Gleichwie sei vorweg gesagt, dass der Bezug, den Kaufmann versucht herzustellen vielleicht sogar vorhanden ist.

Am 30. Oktober 1776 sei das Gedicht entstanden, dem letzten Tag, da Lenz auf Schloss Kochberg weilte. Eingeladen dorthin wurde er von Charlotte von Stein, einer sehr guten Freundin Goethes, wenn nicht sogar seiner Geliebten – eine Frau, die zudem auch Lenz interessant findet. Zunächst ließe sich anmerken, dass Kaufmann eine Kritik an der Literaturwissenschaftlerin Sigrid Damm in dem Aufsatz unterbringt, wie sich in dem kompletten Sammelband eigentlich an einigen Stellen kritische Äußerungen gegenüber Damms Arbeitsweise finden. Ob begründet oder nicht, das vermag ich nicht zu entscheiden.

Kaufmann muss jedes Mal aufs Neue, so dann auch später im dritten Kapitel anführen, dass im Grunde die gemachten Ausführungen viel zu kurz gehalten sind, und nicht in der entsprechenden Ausführlichkeit behandelt werden können. Es wäre von Kaufmann sehr freundlich gewesen, dem Leser zu verraten, warum er dann seine Ausführungen nicht lieber erweiterte, anstatt im Verlauf immer nur Andeutungen zu präsentieren. Für mich eine sehr zweifelhafte Vorgehensweise. Der Umfang in einer Hausarbeit während der Studienzeit mag limitiert sein, aber ein dünner Sammelband hätte mitunter einige Seiten mehr ohne weiteres vertragen. Wie dem auch sei, zurück zu Lenzens Gedicht.

Kaufmann interpretiert es biographisch und feuert auch in diesem Kontext einen Seitenhieb ab.

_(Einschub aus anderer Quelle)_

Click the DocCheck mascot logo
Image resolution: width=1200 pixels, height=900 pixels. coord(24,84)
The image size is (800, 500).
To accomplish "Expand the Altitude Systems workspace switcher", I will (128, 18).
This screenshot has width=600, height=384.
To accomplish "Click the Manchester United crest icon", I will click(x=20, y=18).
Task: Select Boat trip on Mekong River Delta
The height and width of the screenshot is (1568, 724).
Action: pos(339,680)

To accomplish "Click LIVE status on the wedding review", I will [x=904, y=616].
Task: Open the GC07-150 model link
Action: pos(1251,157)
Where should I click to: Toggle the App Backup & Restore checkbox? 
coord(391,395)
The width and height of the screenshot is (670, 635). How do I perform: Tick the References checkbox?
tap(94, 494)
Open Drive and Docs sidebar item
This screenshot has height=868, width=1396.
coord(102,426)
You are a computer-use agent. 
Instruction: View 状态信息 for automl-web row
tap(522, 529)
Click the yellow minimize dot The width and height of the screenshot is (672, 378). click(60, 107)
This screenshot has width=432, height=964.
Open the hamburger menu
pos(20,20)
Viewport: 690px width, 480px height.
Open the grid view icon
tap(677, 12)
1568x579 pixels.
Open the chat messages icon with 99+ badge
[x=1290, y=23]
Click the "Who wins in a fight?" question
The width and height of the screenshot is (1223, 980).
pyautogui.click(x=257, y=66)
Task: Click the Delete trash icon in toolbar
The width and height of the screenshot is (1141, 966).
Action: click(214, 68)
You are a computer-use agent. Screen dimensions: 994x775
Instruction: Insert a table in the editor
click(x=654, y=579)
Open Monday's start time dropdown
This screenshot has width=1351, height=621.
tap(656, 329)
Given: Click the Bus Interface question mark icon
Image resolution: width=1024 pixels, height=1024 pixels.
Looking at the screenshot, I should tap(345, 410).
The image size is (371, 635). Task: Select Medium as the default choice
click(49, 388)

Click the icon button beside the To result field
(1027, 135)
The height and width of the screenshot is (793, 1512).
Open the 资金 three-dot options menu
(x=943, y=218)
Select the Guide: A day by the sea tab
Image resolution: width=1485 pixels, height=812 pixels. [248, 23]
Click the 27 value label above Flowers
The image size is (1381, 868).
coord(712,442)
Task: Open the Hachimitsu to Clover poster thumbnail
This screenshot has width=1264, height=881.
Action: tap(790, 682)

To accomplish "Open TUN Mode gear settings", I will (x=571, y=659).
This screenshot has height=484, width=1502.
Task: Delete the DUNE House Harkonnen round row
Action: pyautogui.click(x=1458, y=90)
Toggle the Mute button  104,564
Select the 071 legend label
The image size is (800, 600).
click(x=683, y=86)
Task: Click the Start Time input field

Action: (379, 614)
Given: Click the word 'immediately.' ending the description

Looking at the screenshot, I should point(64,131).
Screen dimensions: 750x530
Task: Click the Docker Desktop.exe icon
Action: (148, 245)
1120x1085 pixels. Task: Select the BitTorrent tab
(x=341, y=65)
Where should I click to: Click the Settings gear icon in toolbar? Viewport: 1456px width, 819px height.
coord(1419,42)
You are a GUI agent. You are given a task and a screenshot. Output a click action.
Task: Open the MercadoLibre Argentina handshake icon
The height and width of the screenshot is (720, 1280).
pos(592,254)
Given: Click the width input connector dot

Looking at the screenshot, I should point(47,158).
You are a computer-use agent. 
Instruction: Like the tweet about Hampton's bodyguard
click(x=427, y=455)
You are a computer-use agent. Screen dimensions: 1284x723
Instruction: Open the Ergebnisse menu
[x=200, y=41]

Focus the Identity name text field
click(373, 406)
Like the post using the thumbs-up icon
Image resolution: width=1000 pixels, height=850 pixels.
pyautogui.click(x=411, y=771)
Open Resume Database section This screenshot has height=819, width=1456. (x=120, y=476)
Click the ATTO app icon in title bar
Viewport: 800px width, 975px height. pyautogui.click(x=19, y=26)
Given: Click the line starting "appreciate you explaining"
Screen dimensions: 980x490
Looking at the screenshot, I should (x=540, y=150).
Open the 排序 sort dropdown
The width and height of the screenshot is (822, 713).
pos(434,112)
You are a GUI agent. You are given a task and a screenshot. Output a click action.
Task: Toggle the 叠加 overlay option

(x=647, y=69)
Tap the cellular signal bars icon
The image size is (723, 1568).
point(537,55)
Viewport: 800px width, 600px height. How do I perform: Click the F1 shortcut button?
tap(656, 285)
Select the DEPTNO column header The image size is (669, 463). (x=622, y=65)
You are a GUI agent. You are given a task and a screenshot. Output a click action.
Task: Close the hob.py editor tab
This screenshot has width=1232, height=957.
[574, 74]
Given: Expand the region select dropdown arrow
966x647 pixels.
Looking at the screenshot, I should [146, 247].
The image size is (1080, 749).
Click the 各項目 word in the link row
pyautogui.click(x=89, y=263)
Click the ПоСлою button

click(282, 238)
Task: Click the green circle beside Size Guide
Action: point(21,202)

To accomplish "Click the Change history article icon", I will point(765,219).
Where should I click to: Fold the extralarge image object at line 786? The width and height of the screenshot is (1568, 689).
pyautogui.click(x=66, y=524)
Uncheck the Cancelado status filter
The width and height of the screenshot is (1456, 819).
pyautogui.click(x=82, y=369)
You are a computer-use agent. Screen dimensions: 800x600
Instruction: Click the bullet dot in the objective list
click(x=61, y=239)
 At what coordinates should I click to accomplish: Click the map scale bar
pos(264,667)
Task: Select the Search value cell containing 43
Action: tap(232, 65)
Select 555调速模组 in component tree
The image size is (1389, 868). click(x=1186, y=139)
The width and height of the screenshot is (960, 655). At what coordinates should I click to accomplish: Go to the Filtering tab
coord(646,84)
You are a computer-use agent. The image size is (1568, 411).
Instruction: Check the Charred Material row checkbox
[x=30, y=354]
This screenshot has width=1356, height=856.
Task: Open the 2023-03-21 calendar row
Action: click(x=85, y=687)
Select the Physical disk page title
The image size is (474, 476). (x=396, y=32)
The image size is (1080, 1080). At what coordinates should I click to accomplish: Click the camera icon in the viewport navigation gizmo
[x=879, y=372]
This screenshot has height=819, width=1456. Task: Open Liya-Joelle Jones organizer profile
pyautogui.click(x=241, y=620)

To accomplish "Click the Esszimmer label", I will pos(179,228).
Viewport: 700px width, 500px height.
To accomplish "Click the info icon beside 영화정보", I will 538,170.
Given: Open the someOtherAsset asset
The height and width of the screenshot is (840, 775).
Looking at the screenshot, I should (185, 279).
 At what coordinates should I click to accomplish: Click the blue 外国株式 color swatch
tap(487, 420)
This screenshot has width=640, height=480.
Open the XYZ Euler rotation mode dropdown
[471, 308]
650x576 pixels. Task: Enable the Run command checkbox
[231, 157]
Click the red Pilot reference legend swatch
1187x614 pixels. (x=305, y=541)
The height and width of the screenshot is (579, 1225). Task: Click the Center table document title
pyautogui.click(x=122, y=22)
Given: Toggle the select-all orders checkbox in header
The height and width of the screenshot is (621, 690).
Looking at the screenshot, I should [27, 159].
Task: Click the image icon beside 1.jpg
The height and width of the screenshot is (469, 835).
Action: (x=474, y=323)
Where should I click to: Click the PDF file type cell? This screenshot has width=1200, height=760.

So setzt er die Bemerkung wohl noch in Klammern, meint aber sagen zu können, dass “man [das Gedicht] kaum anders als biographisch auslegen kann […]”. (S. 106) – Lenz’ Gedicht war bereits in zwei meiner Seminare Gegenstand der Diskussion gewesen und es fanden sich durchaus eine Menge Indizien nicht nur für eine biographische Interpretation, sondern ebenso Argumente für einen soziologischen und sogar einen ideologiekritischen Interpretationsansatz.

Vielmehr bleibt leider dazu nicht zu schreiben. Der Aufsatz ist für Lenz-Interessierte kaum lesenswert, denn es finden sich die wenigen Informationen bezüglich des Gedichts “Abschied von Kochberg” an vielen anderen Stellen.